What Was Actually Wrong With The Patch
Let me break down why this got rejected because it’s genuinely instructive for anyone who thinks “code is code”:
First, the code was verbose as hell. We’re talking unnecessary comments everywhere, structure sprawl that looked like someone fed “make this look like it was written by AI” into a prompt and just accepted the output. FFmpeg maintainers aren’t stupid - they’ve been reviewing patches for decades. They know what AI-generated code looks like the way your mom knows when you’re lying about where you were last night.
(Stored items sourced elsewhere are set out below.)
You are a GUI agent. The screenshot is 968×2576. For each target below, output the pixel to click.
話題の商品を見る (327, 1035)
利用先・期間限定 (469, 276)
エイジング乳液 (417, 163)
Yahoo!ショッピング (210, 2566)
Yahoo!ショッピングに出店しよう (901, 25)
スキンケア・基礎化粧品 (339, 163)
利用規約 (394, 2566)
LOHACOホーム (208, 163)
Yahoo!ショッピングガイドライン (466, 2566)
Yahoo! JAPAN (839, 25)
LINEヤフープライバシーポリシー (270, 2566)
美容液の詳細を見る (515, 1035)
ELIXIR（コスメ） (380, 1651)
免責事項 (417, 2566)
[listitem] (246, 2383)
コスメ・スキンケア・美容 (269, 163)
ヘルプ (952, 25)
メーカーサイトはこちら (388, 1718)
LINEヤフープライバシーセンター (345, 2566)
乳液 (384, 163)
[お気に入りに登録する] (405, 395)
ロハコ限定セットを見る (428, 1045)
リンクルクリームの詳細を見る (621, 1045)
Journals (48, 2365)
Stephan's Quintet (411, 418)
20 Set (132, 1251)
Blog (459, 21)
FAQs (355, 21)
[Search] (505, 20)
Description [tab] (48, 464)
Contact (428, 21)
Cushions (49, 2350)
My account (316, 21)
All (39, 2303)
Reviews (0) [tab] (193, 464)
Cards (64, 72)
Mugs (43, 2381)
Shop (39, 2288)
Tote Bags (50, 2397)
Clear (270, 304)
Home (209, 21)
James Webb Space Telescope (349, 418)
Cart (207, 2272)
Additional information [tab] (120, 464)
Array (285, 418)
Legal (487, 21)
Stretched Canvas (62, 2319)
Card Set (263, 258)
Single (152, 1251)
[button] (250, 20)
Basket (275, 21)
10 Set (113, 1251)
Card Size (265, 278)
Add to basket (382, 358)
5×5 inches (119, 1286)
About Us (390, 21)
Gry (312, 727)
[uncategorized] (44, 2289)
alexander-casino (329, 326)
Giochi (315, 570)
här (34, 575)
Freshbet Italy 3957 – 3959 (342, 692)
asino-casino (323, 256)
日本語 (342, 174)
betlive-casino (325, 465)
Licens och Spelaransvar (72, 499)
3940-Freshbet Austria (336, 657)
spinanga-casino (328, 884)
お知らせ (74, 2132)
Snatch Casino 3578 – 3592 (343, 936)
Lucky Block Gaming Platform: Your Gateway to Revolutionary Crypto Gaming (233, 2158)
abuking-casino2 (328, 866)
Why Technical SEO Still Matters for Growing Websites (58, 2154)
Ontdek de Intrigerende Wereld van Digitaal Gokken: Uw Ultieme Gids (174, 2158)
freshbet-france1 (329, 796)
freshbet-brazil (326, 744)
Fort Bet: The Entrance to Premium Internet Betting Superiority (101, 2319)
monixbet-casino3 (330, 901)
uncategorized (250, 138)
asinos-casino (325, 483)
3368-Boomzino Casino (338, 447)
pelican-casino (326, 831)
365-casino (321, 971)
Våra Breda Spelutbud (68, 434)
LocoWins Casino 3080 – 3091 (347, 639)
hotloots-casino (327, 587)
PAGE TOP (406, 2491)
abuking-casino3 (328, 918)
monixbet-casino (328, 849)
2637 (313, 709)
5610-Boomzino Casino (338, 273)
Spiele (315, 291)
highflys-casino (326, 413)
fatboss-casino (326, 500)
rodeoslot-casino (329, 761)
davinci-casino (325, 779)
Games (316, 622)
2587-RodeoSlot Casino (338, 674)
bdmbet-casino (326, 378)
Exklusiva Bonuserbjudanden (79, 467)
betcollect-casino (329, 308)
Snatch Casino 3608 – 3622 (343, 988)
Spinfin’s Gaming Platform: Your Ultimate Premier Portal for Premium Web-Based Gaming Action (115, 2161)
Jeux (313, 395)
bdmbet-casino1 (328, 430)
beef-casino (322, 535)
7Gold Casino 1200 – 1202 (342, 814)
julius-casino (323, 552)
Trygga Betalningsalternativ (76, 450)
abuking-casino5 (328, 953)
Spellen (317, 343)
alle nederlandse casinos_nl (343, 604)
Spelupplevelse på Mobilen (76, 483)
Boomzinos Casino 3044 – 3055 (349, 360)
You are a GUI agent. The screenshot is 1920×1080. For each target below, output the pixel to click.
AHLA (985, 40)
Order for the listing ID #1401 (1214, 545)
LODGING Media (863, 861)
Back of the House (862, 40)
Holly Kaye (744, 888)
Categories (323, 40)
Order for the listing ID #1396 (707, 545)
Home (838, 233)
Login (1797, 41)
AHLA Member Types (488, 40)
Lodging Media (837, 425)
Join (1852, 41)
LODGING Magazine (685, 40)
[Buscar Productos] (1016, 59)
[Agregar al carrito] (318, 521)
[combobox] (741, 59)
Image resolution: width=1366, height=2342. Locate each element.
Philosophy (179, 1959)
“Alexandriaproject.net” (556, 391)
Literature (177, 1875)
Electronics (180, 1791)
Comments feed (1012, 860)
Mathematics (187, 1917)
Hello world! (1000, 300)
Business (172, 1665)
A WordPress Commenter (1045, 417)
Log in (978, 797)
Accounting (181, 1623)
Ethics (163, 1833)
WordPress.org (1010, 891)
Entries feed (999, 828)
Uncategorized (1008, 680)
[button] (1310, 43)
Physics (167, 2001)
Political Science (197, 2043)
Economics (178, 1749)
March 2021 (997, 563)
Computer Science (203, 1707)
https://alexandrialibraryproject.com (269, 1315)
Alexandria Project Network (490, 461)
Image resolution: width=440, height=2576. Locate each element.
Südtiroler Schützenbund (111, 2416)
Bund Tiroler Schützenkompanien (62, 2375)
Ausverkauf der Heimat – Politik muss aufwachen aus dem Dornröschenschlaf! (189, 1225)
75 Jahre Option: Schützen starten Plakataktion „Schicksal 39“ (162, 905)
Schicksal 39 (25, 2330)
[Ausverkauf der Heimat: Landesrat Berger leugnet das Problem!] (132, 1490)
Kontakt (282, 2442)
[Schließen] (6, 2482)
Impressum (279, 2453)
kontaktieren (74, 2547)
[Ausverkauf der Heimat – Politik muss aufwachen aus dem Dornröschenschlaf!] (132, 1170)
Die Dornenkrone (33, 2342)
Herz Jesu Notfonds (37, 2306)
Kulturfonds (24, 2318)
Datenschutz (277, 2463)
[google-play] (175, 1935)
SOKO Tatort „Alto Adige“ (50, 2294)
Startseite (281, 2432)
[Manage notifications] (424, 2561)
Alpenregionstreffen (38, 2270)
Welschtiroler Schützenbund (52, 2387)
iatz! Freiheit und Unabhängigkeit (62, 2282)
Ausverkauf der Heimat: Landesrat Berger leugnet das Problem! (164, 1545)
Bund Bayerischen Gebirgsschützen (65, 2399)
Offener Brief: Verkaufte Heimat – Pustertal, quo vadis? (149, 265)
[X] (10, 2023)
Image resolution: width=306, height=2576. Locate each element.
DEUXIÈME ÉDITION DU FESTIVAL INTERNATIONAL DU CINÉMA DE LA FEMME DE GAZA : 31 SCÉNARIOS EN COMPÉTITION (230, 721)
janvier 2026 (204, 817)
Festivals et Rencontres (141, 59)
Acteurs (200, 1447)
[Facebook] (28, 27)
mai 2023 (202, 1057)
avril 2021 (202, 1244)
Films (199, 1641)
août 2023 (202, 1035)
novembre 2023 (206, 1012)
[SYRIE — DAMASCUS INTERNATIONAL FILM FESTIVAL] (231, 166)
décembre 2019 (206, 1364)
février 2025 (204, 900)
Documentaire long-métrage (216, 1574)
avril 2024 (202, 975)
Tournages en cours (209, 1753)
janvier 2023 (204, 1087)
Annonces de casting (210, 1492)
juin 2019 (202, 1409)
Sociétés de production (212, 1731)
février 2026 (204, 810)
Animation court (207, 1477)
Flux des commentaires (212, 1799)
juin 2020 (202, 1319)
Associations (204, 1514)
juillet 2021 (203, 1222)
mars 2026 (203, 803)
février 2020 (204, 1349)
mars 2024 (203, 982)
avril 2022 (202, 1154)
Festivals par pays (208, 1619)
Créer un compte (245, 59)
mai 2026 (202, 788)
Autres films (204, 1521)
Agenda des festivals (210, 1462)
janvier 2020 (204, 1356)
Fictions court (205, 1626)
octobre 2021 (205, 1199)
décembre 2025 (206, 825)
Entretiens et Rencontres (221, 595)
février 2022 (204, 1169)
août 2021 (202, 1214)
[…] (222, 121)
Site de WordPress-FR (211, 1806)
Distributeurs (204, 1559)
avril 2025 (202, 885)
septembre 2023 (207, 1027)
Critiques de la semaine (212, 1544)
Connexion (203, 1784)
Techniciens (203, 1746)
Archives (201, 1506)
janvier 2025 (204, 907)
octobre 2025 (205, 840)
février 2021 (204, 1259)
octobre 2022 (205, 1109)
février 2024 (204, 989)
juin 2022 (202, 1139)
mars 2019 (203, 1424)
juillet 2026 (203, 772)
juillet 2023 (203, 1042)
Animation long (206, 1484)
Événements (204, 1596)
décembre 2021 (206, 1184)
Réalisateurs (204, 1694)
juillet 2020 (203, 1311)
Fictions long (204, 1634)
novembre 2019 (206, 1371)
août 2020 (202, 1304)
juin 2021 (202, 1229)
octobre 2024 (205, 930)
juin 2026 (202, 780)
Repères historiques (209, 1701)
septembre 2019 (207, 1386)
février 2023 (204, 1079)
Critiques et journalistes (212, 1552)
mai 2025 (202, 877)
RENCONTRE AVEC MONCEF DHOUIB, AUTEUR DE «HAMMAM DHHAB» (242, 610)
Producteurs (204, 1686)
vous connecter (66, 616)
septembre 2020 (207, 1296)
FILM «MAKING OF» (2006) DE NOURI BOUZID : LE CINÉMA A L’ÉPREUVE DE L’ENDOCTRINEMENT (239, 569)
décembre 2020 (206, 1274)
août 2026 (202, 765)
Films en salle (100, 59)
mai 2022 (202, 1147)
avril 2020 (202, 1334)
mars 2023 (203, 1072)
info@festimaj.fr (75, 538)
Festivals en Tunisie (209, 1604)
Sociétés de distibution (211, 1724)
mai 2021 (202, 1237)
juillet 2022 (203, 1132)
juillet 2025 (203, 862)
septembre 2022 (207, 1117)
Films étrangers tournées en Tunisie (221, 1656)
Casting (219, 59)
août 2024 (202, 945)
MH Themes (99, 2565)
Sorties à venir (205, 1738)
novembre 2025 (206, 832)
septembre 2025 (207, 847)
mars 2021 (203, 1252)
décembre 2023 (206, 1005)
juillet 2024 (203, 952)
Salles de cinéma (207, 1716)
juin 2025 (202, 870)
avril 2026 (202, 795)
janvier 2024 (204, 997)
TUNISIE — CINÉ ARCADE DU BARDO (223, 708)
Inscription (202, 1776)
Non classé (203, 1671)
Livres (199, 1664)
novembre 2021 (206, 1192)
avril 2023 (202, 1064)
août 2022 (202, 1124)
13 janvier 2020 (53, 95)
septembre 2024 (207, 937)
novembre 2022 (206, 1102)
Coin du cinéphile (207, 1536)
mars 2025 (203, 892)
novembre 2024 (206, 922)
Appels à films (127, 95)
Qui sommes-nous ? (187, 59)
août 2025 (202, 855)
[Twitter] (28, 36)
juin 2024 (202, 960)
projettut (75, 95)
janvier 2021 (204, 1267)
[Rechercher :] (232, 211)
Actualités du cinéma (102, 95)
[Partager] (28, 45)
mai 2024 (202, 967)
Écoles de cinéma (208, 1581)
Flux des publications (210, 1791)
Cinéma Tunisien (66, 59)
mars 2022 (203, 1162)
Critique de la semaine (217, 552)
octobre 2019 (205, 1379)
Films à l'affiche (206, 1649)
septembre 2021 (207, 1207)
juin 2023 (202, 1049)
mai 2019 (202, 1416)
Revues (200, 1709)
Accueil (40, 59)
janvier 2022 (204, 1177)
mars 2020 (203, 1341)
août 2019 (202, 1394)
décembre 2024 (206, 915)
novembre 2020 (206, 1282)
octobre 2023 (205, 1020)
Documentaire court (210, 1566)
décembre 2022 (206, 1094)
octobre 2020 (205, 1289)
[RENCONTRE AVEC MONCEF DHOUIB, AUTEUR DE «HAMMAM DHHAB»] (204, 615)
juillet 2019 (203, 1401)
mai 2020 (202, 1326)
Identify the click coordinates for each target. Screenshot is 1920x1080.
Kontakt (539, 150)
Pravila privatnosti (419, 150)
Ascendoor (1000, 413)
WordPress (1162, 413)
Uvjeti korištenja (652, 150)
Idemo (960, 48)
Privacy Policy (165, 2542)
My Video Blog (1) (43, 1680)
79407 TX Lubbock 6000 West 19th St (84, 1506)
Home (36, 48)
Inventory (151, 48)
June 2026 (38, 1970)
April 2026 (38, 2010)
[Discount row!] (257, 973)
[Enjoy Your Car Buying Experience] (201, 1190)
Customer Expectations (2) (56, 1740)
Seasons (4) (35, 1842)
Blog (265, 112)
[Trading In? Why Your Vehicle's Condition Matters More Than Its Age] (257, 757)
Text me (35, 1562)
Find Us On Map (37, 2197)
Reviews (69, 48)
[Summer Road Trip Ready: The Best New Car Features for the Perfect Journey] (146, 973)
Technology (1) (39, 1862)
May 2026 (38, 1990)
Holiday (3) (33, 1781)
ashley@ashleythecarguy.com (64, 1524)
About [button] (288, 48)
Second, and this is the part that makes me want to put my head through a wall, AMD already has GPU support in FFmpeg through Vulkan. The HIP SDK on Windows was completely redundant. It’s like showing up to a potluck with a bag of ice when there’s already a freezer full of food. Actually, worse - it’s like bringing a bag of ice and insisting it’s better than the freezer when you’re literally standing in front of the freezer.
Third, the optimization was weak. Not just “slightly subpar” but genuinely garbage compared to what already existed. This is the equivalent of bringing a knife to a gunfight and then being confused when you get shot.
The Wider Pattern
This isn’t an isolated incident, and that’s what makes it so frustrating. We’re seeing more and more corporate contributions that look like they went through zero human review before being submitted. Companies seem to think open source maintainers are just gonna accept whatever slop they produce because apparently having your code in a big-name project is worth more than having good code in a big-name project.
FFmpeg is one of the most critical pieces of infrastructure in the entire software ecosystem. It powers Chrome, Firefox, VLC, OBS Studio, Handbrake, YouTube - basically anything that processes video relies on FFmpeg at some point in the chain. The maintainers deal with security vulnerabilities reported by trillion-dollar companies and get blamed when they’re not fixed fast enough. They’re volunteers. Volunteers. Let that sink in.
Then AMD shows up with their “AI slop patches” (the quotes are staying, I don’t care if the submitter denies it, the code speaks for itself) and expects a warm welcome? Get out of here.
What AMD Should Have Done
Here’s a radical idea for any corporation wanting to contribute to open source: actually talk to the maintainers before spending engineering resources on a patch that might not even be needed. Join the mailing list, explain what you’re trying to achieve, ask if there’s already a better way. This is kindergarten-level stuff and somehow it keeps escaping people who make hundreds of billions of dollars a year.
Also maybe, and this is just a suggestion, run your patch by someone who isn’t the same model that generated it before submission. I know that’s wild. I know “have a human review the code” sounds like science fiction in 2026. But apparently FFmpeg expects this and honestly, so should you.
The Aftermath
As of now, the patch was rejected on technical grounds. AMD supposedly reached out to clarify, but I’m not holding my breath for a fixed submission. The whole thing should serve as a warning: open source community trust is built over decades and burned in seconds. Maybe next time AMD will actually read the room before submitting.
Or maybe they’ll just spawn another AI to write a more convincing patch. At this point, genuinely don’t know which is worse.
Either way, FFmpeg maintainers did everyone a favor by drawing a hard line. This is what community governance looks like when it works. Not corporate lawyers, not corporate PR, just developers saying “this code is garbage, fix it or gtfo.”
More projects need that energy. You should try it sometime.